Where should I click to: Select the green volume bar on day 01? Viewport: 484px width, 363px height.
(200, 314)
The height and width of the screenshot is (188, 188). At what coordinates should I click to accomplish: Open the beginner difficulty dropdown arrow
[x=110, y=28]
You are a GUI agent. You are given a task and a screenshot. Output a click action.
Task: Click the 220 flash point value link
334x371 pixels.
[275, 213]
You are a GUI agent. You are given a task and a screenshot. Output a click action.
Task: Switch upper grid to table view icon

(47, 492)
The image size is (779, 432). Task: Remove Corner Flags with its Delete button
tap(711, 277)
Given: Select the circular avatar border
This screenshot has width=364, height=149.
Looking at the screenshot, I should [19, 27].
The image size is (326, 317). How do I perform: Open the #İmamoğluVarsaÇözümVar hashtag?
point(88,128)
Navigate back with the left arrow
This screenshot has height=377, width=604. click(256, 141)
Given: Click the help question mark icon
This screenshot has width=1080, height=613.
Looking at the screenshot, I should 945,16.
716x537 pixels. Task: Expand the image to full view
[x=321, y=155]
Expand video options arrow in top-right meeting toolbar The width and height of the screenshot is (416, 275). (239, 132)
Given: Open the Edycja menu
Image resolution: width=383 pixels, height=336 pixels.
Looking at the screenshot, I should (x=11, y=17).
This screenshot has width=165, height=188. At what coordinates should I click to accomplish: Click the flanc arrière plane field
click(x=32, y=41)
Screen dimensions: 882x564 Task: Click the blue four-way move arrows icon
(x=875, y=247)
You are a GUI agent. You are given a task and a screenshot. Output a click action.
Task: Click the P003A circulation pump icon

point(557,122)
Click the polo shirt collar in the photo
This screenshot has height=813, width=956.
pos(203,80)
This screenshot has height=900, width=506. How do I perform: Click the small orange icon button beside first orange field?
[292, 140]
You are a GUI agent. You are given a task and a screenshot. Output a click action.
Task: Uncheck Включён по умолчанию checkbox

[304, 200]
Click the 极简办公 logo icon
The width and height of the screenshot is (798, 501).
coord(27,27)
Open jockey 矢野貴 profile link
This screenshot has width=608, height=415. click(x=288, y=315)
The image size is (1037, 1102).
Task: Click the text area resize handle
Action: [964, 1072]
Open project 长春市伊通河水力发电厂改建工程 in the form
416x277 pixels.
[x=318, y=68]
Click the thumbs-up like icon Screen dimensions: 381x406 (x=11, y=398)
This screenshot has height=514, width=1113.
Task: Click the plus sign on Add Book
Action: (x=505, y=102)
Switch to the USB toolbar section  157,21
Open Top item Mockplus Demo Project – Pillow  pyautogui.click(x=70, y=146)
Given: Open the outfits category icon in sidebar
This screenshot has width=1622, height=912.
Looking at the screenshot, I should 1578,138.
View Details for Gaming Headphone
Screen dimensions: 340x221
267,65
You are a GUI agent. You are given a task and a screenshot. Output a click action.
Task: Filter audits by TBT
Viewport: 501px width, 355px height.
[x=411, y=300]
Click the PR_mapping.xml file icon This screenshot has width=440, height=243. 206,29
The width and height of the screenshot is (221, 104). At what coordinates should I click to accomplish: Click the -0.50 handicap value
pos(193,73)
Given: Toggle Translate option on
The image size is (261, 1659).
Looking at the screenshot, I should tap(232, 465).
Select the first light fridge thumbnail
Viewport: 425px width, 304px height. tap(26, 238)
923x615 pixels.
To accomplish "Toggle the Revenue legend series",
┄┄┄┄┄┄┄┄┄┄┄┄┄┄┄┄┄┄┄┄
_Exercise_. Answer with a number only: how many lines above include the word "toolbar"?

_Result_. 2